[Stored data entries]
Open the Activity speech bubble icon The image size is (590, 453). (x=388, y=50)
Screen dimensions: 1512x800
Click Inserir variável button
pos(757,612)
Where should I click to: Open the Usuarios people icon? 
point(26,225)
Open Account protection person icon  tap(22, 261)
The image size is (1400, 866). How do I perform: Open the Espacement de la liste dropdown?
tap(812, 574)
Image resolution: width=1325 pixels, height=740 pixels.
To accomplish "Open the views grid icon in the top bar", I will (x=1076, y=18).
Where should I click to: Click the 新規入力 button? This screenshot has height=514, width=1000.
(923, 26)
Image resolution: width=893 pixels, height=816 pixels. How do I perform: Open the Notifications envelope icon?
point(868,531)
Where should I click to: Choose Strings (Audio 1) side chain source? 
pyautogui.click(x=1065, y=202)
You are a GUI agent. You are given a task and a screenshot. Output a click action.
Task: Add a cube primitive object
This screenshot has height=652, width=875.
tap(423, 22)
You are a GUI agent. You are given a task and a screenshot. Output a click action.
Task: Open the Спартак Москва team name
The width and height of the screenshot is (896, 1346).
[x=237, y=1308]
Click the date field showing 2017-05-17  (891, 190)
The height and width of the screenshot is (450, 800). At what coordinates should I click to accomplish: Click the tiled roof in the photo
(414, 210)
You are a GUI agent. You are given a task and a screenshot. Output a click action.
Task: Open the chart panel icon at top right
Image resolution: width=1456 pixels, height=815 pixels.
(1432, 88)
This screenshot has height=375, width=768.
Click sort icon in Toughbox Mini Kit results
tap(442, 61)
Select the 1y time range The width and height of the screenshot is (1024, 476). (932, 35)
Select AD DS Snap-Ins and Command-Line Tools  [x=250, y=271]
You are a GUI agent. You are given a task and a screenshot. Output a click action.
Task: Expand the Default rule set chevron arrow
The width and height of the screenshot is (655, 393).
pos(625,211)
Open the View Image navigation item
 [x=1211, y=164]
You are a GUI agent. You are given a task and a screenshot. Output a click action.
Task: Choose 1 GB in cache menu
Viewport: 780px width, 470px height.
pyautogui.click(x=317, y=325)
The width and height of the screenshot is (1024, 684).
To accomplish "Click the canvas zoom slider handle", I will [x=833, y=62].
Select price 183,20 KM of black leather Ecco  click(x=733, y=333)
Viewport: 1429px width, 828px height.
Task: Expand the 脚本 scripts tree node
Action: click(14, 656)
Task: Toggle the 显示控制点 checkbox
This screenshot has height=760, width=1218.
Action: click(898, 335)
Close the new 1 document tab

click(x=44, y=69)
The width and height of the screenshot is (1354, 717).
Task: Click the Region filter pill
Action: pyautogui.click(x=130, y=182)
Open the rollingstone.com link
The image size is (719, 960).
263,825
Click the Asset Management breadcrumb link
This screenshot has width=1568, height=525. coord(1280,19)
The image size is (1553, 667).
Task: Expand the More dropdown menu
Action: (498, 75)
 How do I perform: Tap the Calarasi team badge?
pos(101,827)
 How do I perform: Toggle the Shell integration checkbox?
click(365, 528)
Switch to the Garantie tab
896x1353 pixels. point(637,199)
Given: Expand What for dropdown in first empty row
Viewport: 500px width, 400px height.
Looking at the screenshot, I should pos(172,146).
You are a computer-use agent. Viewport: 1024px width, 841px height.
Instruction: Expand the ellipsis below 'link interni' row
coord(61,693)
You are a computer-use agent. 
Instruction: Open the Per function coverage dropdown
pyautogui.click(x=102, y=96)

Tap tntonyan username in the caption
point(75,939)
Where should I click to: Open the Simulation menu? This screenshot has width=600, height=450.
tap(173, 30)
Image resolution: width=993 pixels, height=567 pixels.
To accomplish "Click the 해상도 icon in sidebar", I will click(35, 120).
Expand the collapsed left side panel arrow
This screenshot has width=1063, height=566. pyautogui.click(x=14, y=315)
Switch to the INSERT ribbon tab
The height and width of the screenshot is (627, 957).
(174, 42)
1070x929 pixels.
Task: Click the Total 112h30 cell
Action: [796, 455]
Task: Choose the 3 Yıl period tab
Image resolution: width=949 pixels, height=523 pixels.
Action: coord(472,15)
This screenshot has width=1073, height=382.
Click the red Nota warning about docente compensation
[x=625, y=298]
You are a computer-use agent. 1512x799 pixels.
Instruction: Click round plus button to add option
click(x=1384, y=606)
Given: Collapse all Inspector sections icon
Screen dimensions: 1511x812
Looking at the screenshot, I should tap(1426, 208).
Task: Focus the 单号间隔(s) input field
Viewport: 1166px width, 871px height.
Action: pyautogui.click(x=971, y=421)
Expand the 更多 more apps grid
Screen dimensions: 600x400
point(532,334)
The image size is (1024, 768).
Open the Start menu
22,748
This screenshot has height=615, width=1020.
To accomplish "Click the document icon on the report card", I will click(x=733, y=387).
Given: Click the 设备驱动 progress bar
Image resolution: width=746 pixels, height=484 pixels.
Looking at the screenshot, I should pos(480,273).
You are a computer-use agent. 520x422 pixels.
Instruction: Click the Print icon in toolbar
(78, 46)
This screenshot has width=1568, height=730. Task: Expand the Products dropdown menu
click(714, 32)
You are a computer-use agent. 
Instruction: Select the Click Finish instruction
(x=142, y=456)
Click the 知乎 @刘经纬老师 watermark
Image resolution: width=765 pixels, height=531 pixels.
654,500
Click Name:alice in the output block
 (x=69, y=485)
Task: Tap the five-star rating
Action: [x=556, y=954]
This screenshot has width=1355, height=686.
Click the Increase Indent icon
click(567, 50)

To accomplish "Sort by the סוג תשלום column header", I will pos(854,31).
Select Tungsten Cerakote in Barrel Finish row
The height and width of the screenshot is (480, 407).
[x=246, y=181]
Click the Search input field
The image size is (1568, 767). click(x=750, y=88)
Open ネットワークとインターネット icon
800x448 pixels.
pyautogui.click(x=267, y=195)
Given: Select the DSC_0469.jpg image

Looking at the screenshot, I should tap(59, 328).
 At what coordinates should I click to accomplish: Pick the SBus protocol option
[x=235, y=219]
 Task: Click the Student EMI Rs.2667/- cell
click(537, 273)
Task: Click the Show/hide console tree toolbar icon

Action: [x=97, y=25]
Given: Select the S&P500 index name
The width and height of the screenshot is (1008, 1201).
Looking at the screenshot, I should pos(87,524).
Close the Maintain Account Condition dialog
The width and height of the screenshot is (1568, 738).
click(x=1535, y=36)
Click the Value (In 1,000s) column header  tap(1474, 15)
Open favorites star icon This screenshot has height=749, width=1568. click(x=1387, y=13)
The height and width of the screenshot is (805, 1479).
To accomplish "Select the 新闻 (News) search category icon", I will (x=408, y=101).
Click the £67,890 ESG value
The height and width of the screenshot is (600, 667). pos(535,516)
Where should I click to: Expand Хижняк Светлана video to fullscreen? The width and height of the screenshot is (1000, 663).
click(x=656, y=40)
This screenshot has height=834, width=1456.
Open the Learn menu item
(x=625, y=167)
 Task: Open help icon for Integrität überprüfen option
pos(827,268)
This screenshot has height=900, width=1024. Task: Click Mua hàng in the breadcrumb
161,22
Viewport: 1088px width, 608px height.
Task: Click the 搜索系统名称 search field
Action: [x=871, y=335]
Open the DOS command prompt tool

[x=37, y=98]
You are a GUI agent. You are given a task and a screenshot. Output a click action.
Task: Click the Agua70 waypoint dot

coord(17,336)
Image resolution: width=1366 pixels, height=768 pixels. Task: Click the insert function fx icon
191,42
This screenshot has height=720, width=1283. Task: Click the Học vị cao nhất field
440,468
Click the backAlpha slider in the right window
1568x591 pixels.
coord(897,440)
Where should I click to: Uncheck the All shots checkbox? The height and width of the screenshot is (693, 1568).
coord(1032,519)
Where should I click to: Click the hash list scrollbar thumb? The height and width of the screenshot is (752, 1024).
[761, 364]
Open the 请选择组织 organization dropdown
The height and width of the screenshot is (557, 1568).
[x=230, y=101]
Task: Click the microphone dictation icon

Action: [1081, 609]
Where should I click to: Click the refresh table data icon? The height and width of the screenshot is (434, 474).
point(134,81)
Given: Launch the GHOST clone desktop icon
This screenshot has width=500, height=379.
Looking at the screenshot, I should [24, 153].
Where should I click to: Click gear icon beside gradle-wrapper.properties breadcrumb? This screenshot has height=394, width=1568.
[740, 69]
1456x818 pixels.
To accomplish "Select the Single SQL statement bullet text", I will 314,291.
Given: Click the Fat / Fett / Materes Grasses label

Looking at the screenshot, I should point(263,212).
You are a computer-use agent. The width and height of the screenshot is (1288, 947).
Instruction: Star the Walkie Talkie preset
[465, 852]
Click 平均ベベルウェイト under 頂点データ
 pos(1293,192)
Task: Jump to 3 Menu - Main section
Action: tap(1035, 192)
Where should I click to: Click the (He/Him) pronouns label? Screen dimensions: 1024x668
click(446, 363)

What you will do: Restate the line containing "Instruction: Star the Walkie Talkie preset" and every remaining line of the records word for word. Add nothing.

Task solution:
Instruction: Star the Walkie Talkie preset
[465, 852]
Click 平均ベベルウェイト under 頂点データ
 pos(1293,192)
Task: Jump to 3 Menu - Main section
Action: tap(1035, 192)
Where should I click to: Click the (He/Him) pronouns label? Screen dimensions: 1024x668
click(446, 363)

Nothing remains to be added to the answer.